Tuesday, January 17, 2012
If I never blog again, this is why...
No. I didn't get a makeover and now I look like a pink-haired Katy Perry. But I did consider growing my hair out and trying the look for a few brief moments over the weekend. Chip even gave me the green light to go for it. But instead, I got my hair cut today, so this look will have to wait.
The real news is that I finally caved in to all the friends I see posting things and linking inspiring food, clothing, home decor, crafty projects, great quotes, flowing wedding gowns and a million other things that they see and love, and I got myself a Pinterest account. I am sure that most of you already know about, have a thousand pins and spend all your free time adding to your boards or browsing others. If you don't know what it's about, you are in for a treat. Or you are in for giving up free time that you would normally have for things like cooking dinner, folding laundry, reading kids bedtime stories, showering and anything else you can squeeze out of your normal schedule in order to spend more time on this site.
Between Face Book, mothering 6 kids, maintaining a rental home, marriage and now Pinterest, it's going to be a feat for me to update this blog at all. =)
Really though, I have to admit that I struggle with wondering what I should write and share here anymore. Years ago when I started Nitty.Gritty. I had fewer kids, lots of pictures and stories to tell- old and new, as well as the naivity that my family and friends would want to read my stories and see the pictures I posted too. The fact is, most of my family and friends no longer check in on this blog and those of you who do, I am not even certain why you read or keep coming back. There has been a huge shift in my happiness level the past couple of years, the stories seem to be the same ones I tell, just in slightly different ways. And well, the photos are fewer and farther between. Especially now that we've moved and I can't find my camera cord, so I am left with pictures snapped from my cellphone.

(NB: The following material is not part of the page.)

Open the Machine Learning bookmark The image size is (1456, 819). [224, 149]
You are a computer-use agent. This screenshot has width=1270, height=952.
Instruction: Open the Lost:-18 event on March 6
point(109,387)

I sort of chuckle at my own self thinking that someone might actually miss me if I'm gone too long. I had high hopes of resurrecting my frequent posting here this year. And then Pinterest came along. I am actually hoping to do some of the fun/cute/interesting projects I've seen on the site and I hope that maybe getting some of my creativity back may help my happiness level jump a few notches at the same time too.
Life has not been as fun for me lately. But I am going to try with all my might to put a spin on it if I have to and bring back some Joy. Not because I have any more free time or energy, but because I truly believe that it's been missing far too long and I am finally saying, "I've had enough". The pits are only so fun for so long. The dark days don't breed light on their own. I know that because we've been sitting in them for awhile now and I am realizing I haven't been living out so much of what I have written and posted about through the years. I was reading some "old" posts here and literally found myself saying, "I wish I was more like that!" And the "that" is me...so I have some changing to do! I am feeling ready for change. Ready for light. Ready for Joy.
Ready for more Nitty.Gritty.
The good, the bad and hopefully some fun and inspiring in between.
If you see me with pink hair in the next few months, you'll know I am starting to find my way back to the happiness that my heart has longed for. And if it stays the way it is, I still hope that I will find happiness and fullness of life even so. If I never blog again, something has gone awry.
Because I love blogging and I hope to never fully give up on Nitty.Gritty.